Taking the listing below line by line, tally those that contain the string "dimensions". Give the total alone.

═══ THE DATA

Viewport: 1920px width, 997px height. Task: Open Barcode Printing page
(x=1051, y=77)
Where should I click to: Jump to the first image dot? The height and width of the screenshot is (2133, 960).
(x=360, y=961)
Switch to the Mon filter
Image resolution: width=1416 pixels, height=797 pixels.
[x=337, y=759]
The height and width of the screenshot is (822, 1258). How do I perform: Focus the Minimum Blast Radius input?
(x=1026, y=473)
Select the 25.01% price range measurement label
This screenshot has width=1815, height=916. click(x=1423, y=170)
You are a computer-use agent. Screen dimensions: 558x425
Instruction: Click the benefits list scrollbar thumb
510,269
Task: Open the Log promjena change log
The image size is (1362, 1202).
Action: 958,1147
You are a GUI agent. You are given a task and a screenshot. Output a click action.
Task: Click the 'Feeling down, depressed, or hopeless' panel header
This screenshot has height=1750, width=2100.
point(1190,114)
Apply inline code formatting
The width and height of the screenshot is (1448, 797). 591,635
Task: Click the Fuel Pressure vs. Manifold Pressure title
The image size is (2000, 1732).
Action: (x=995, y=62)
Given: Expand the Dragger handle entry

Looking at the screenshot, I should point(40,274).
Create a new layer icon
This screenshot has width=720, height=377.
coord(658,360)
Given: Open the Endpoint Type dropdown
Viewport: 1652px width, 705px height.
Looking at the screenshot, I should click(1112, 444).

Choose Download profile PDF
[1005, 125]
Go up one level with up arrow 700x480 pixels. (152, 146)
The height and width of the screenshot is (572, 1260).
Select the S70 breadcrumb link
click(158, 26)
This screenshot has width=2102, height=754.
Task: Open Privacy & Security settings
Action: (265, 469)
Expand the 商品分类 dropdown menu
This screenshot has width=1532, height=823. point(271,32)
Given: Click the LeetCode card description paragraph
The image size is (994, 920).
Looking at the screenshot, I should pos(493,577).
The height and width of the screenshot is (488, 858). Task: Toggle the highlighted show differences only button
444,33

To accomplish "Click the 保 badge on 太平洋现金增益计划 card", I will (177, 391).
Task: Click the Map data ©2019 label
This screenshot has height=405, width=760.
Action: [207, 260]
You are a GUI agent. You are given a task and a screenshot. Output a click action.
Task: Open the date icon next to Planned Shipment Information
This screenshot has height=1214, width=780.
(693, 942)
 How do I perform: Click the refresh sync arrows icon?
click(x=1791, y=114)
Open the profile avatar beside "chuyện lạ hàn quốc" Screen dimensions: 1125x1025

══════

## EXERCISE RESULT
2